Turning to the merits of the motion to dismiss, the Court first looks to the Bill of Lading between Mr. Deming and United. With respect to liability, the Bill of Lading provides the following:

If any article is lost, destroyed, or damaged while in your mover’s custody, your mover’s liability is limited to the actual weight of the lost, destroyed, or damaged article multiplied by $5.00 per pound per article. This liability level is provided at no charge.

Under the Released Level of Liability, your shipment will be transported based on a value of $5.00 per pound multiplied by the actual weight of the shipment.

Your signature is REQUIRED here: I acknowledge that for my shipment, I will receive the Released Level of Liability of $5.00 per pound per article.

ECF No. 1 at 17. On its face, this liability provision in the Bill of Lading does not give Mr. Deming “a reasonable opportunity to choose between two or more levels of liability” or “obtain [his] agreement as to his choice of carrier liability limit.” Hughes, 970 F.2d at 611–12. Nor does the Bill of Lading include any written waiver of full value protection, which is required by the plain text of the provision governing the transport of household goods. 49 U.S.C. § 14703(f)(3). Therefore, the Bill of Lading does not establish an effective limitation of liability under the Carmack Amendment.

- _STORED DATA_:

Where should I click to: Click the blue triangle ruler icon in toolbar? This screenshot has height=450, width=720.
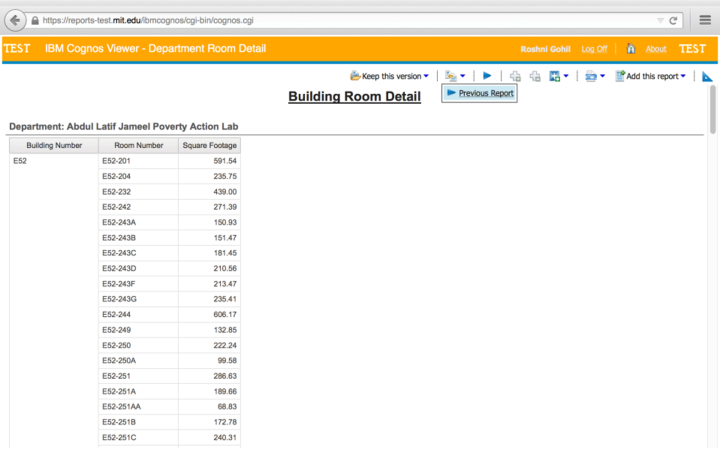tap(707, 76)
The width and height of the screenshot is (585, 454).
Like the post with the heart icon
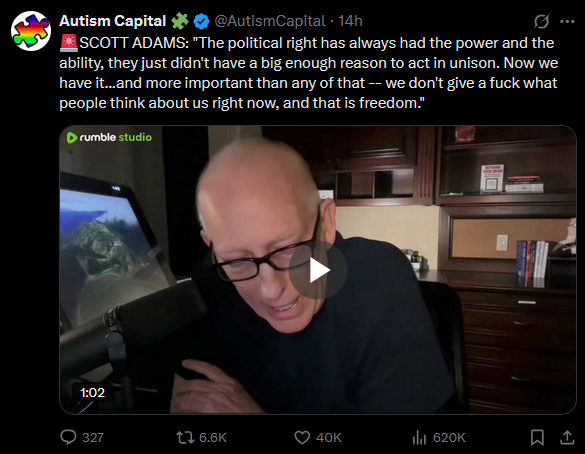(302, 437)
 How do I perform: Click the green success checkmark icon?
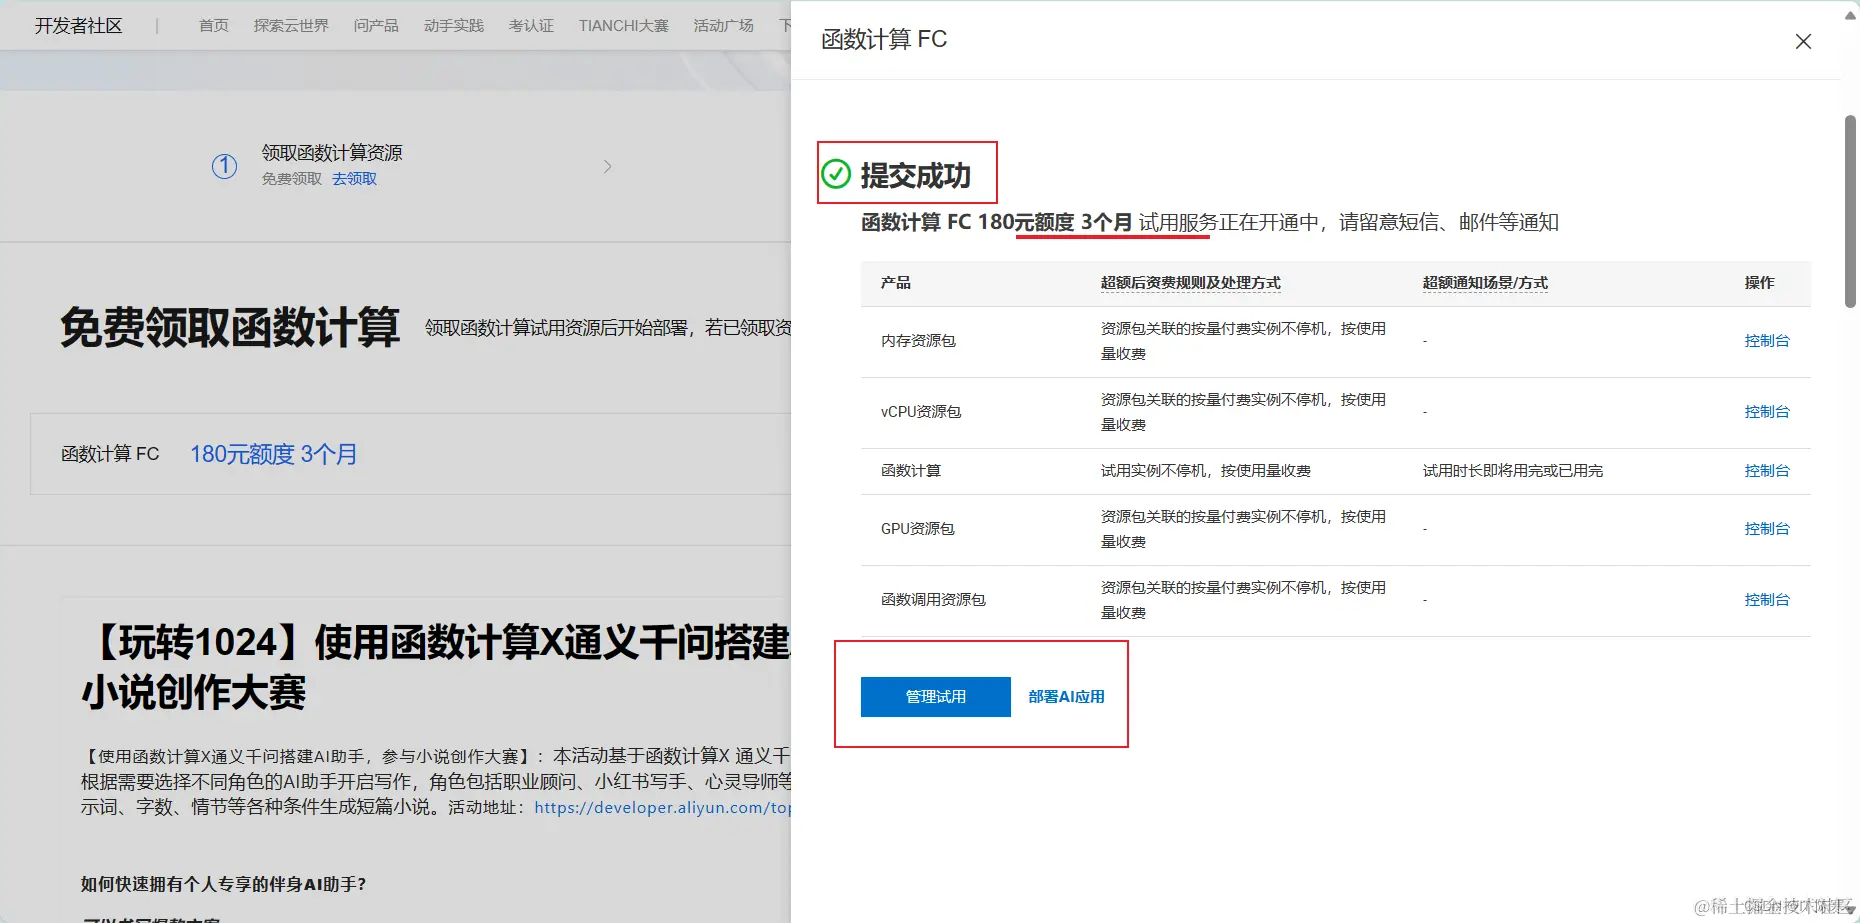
---
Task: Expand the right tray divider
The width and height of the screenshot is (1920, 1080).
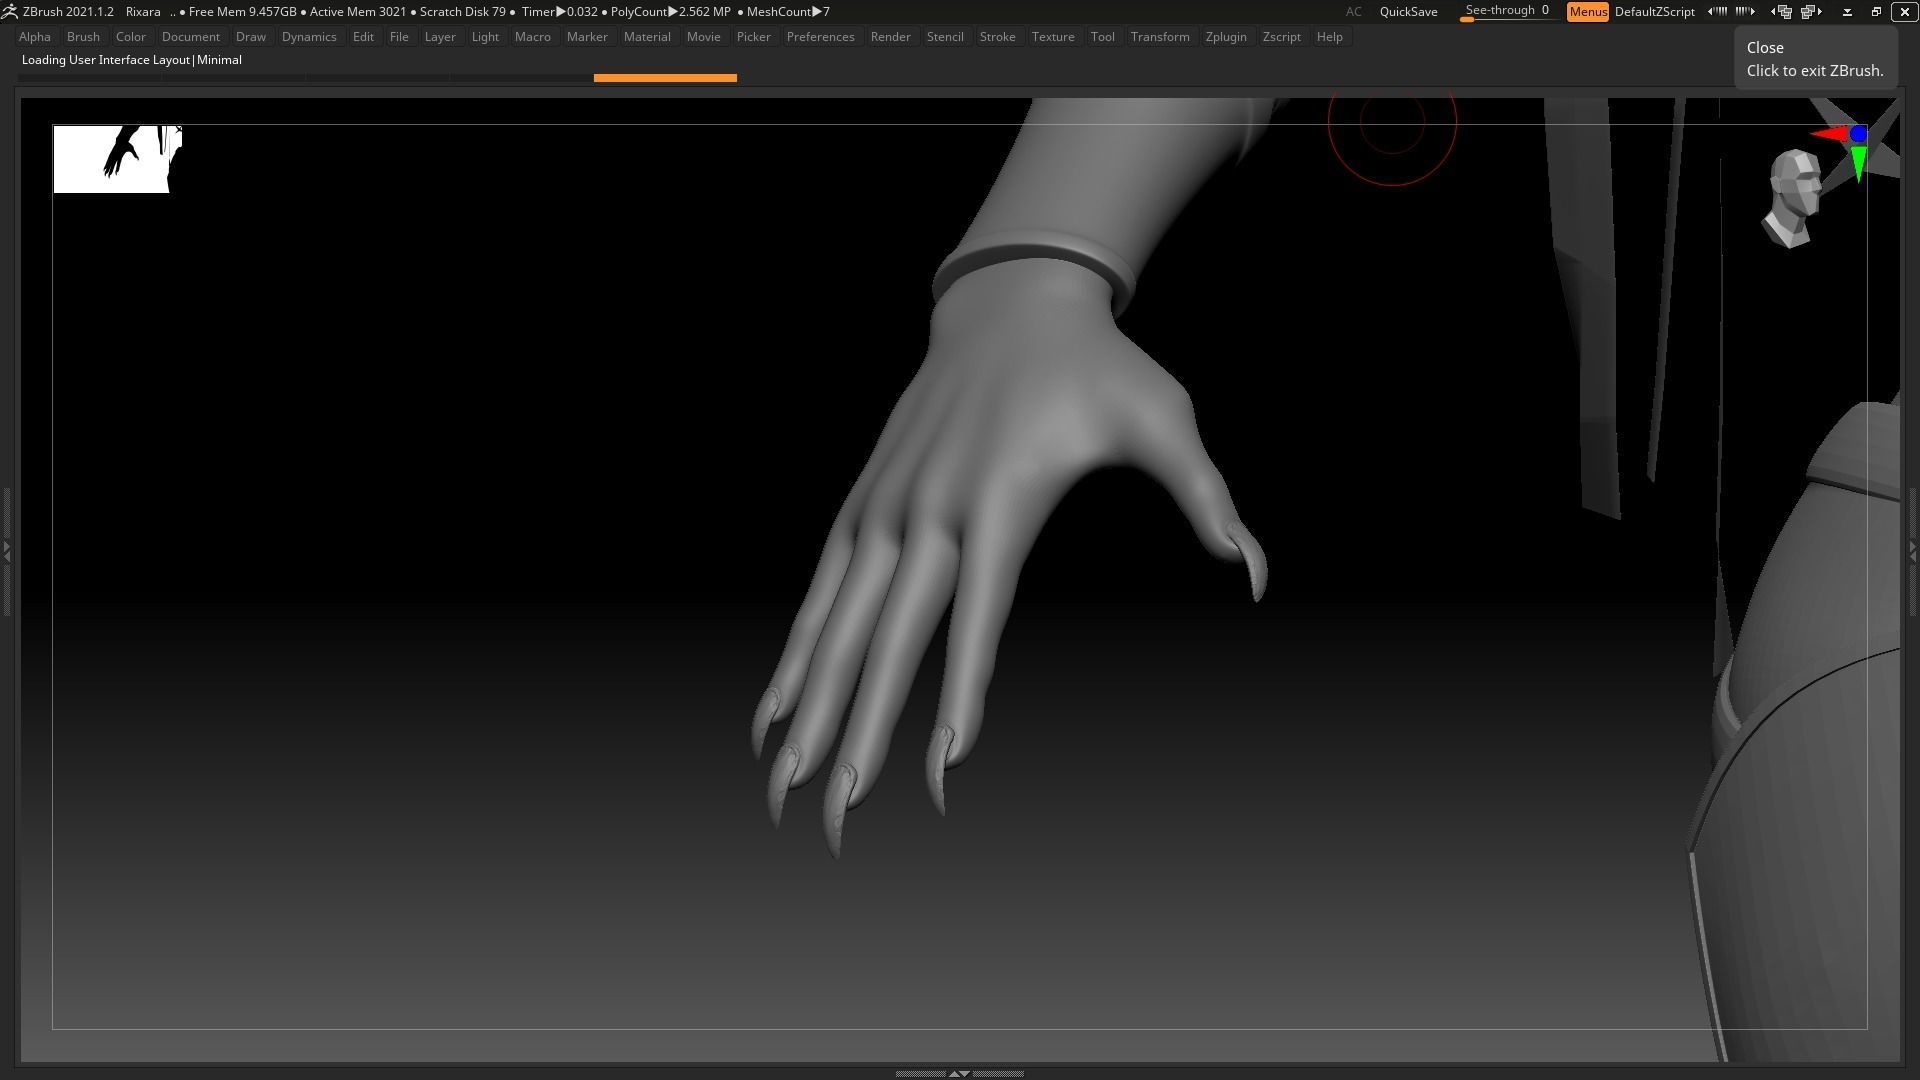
--
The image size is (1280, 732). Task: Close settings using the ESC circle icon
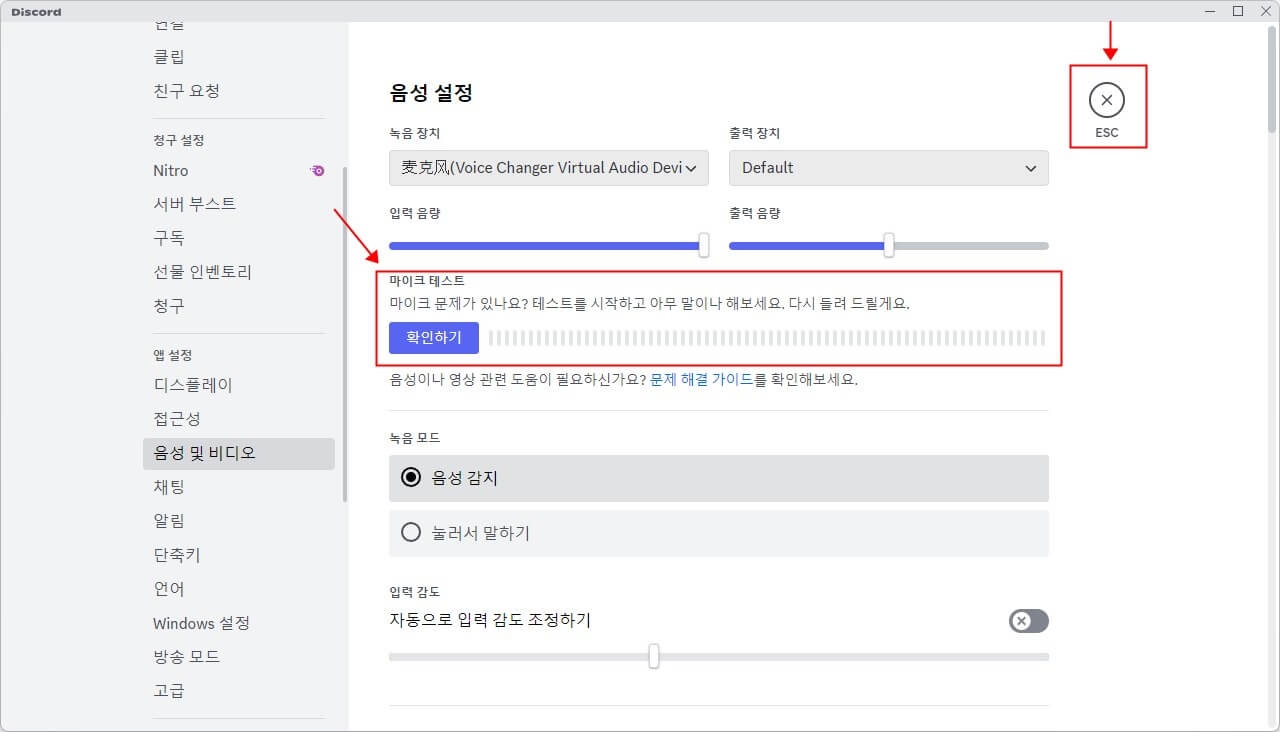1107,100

- _AIM_:
Answer these about the court passage on the Bill of Lading:
(a) What rate per pound does the Bill of Lading set for the mover's liability?
(b) Which statutory provision requires a written waiver of full value protection?
(c) Under what law does the court find that the Bill of Lading fails to establish an effective limitation of liability?
None of the data is needed here.

- _TASK RESULT_:
(a) $5.00 per pound per article
(b) 49 U.S.C. § 14703(f)(3)
(c) The Carmack Amendment